Is this really what you call a plea for equality and social justice – because it smacks of something much more assimilationist. Feminists such as Gail Dines have been discussing for some time how increasing numbers of women are reporting anal rape, which Dines attributes directly to the normalisation of such practices in pornography. NZPC also distributes publications that actually attempt to instruct women on how to suffer through anal rape if a man demands it – Bennachie is being disingenuous.

Bennachie’s concern, however, is not with women, rape culture, consent or critiquing (straight) male dominance. Bindel contextualises his kind of approach within the history of the gay rights movement: whilst Bennachie’s lesbian contemporaries were striving for women’s liberation and the elimination of gender roles, gay male lobbyists like himself “simply wanted a slice of the masculine cake for themselves, and were focused more on individual sexual liberation than the liberation of a sex class.”

As part of his plea for acceptance from heterosexual men, Bennachie also quotes extensively from the Bible – gruesome passages about women being subjected to sexual slavery, forced marriage and incest.
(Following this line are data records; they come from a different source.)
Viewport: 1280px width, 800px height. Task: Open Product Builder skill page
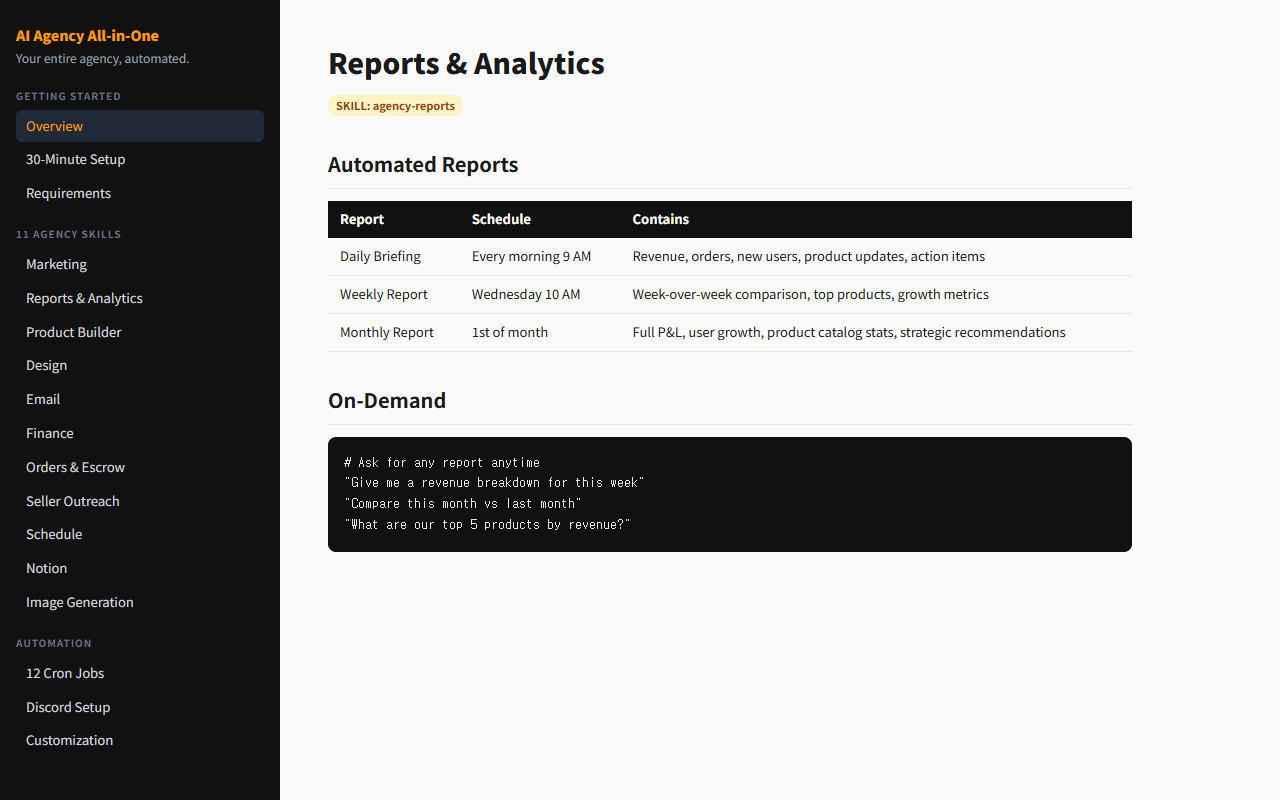pyautogui.click(x=74, y=332)
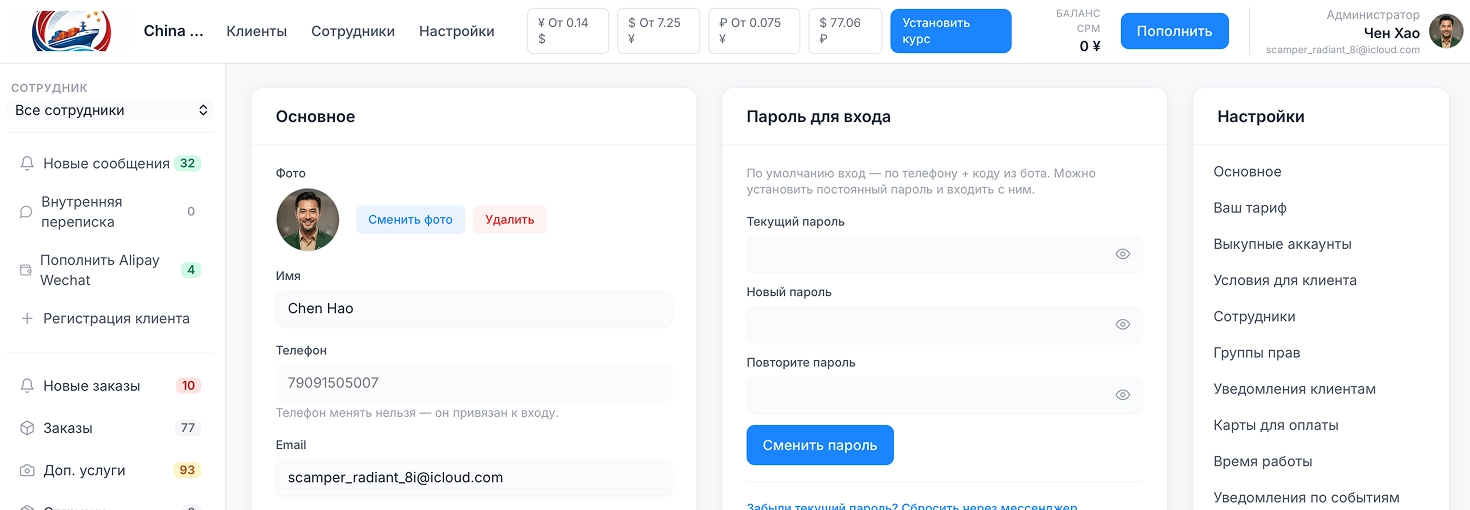Click the Сменить пароль button

[820, 445]
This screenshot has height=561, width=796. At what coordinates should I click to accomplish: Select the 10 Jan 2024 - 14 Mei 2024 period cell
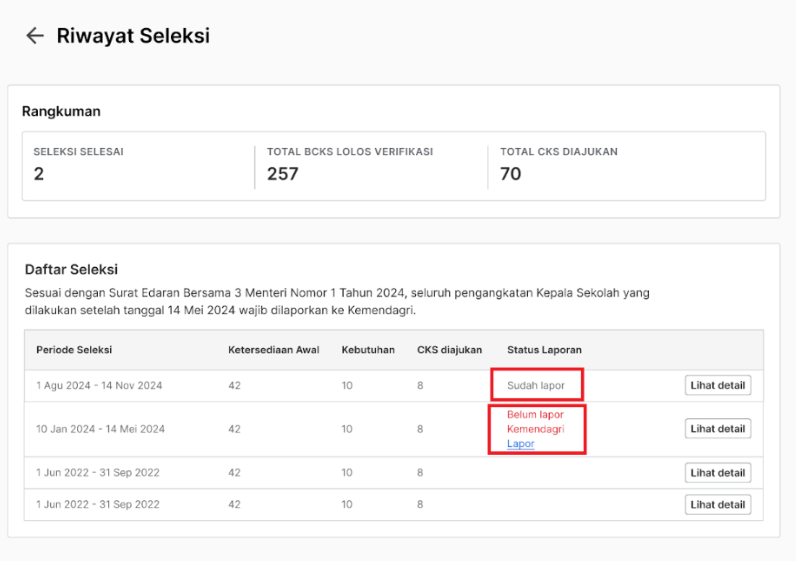coord(101,429)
This Biblical study offers another opportunity for Bennachie to critique the foundations of marriage in the ownership of women as property; but again, he passes it up without interest. His concern is only to point to the hypocrisy of heterosexual men, so that they will accept him: if you are okay with sexual slavery of women, then surely you can be okay with homosexuality.

As black lesbian feminist Audre Lorde wrote in 1980:

Much of the gay white movement seeks to be included in the American dream, and is angered when they do not receive the standard white male privileges… Often, white gay men are working not to change the system… I see no battle between many gay men and the white male establishment… You do not get people to work against what they have identified as their basic self-interest.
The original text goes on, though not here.